2. Dari Anas bin Malik radhiyallahu ‘anhu, sesungguhnya Rasulullah shalallahu alaihi wa sallam bersabda: “Sesesungguhnya kadar (ukuran) telagaku adalah seperti jarak di antara Ailah dan Shan’a dari Yaman. Dan sesungguhnya di dalamnya ada teko-teko sejumlah bintang di langit.” (Muttafaqun ‘alaih).[2]

Orang yang Terusir dari Telaga:
Dari Abu Hurairah radhiyallahu ‘anhu, sesungguhnya Rasulullah shalallahu alaihi wa sallam bersabda: “Segolongan sahabatku datang kepadaku pada hari kiamat, lalu mereka terusir dari telaga. Aku bertanya: ‘Ya Rabb, sahabat-sahabatku.’ Lalu Allah subhanahu wa ta’ala  berfirman: ‘Sesungguhnya engkau tidak tahu apa yang mereka ciptakan (perbuatan-perbuatan bid’ah) setelah (kematian)mu.
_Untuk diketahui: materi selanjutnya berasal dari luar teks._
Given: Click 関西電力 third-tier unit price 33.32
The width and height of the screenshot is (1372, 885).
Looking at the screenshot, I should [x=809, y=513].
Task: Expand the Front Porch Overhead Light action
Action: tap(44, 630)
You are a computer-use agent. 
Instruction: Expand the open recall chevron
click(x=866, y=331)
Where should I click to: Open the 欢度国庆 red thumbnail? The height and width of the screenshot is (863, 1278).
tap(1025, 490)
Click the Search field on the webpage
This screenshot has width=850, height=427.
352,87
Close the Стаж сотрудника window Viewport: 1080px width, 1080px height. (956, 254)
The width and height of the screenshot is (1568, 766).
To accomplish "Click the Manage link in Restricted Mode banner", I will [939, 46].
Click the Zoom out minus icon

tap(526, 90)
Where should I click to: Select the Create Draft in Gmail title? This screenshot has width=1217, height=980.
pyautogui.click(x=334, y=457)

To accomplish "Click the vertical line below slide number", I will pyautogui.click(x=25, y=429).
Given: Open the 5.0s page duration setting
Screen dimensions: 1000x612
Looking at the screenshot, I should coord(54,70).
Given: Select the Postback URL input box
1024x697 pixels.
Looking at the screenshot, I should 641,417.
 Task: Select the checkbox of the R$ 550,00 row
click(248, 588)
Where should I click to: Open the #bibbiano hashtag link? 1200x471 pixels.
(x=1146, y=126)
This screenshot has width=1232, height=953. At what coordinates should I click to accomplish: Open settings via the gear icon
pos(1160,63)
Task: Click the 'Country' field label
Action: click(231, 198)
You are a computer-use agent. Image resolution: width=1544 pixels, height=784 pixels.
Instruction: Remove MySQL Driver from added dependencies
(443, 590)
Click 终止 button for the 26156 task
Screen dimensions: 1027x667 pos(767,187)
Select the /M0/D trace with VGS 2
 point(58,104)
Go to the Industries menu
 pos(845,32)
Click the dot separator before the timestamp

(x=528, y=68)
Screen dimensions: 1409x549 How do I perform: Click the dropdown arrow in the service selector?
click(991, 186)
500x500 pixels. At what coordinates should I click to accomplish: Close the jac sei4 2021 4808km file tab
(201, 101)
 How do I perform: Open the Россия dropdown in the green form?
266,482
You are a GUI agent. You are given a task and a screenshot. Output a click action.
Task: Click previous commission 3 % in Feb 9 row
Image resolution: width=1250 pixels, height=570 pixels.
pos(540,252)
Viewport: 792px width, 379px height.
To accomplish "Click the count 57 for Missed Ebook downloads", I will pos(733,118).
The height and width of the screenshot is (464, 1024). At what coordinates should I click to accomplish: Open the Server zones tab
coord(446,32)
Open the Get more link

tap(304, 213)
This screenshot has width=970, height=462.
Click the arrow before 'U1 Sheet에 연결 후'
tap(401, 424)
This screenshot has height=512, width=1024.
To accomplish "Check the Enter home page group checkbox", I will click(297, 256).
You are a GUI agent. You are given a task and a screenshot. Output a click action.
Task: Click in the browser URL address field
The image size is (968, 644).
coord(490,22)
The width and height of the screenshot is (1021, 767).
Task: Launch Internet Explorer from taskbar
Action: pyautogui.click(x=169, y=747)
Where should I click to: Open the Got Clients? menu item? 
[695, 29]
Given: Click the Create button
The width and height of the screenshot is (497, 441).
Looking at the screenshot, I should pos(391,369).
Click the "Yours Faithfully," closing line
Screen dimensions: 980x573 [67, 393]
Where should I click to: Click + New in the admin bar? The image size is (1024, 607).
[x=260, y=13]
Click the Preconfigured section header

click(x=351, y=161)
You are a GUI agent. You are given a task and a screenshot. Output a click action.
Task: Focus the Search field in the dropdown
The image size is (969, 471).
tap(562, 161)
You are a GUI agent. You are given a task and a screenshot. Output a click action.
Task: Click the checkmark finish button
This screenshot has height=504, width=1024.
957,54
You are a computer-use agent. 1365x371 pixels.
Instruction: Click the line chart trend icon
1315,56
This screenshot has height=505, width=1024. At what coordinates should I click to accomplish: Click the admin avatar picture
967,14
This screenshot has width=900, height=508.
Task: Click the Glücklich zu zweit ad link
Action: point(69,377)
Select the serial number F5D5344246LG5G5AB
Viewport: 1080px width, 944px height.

Sesungguhnya mereka kembali di atas pantat mereka (murtad).”  (Muttafaqun ‘alaih).[3]

2.  SHIRAT (JEMBATAN)

Shirath: ia adalah jembatan/titian yang dipasang di atas neraka Jahanam, orang-orang beriman melewatinya ke surga.

Orang yang melewati shirath:
Yang dapat melewati jembatan itu adalah orang-orang beriman. Adapun orang-orang kafir dan kaum musyrik, maka setiap golongan dari mereka mengikuti apa yang disembahnya di dunia, yaitu berhala, syetan, dan semisal keduanya dari tuhan-tuhan yang batil, lalu ia mendatangi neraka bersama sesembahannya yang pertama.

Kemudian setelah itu, tersisalah orang yang hanya menyembah Allah subhanahu wa ta’ala  pada zahir, sama saja ia benar atau munafik. Mereka itulah yang ditegakkan jembatan untuk mereka. Kemudian berbedalah kaum munafik dari orang-orang beriman dengan terhalangnya mereka melakukan sujud, dan cahaya yang meliputi orang-orang beriman. Maka kembalilah kaum munafik ke belakang, ke neraka, dan orang-orang beriman melewati titian menuju surga.

Lewat di atas titian adalah setelah dihisab, timbangan amal perbuatan, dan selesai darinya. kemudian manusia dipaksa lewat di atas jembatan, sebagaimana firman Allah subhanahu wa ta’ala :

وَإِنْ مِنْكُمْ إِلَّا وَارِدُهَا كَانَ عَلَى رَبِّكَ حَتْمًا مَقْضِيًّا (71) ثُمَّ نُنَجِّي الَّذِينَ اتَّقَوْا وَنَذَرُ الظَّالِمِينَ فِيهَا جِثِيًّا (72)

Dan tidak ada seorangpun daripadamu, melainkan mendatangi neraka itu. Hal itu bagi Rabbmu adalah suatu kemestian yang sudah ditetapkan.  Kemudian Kami akan menyelamatkan orang-orang yang bertaqwa dan membiarkan orang-orang yang zalim di dalam neraka dalam keadaan berlutut. (QS. Maryam: 71-72).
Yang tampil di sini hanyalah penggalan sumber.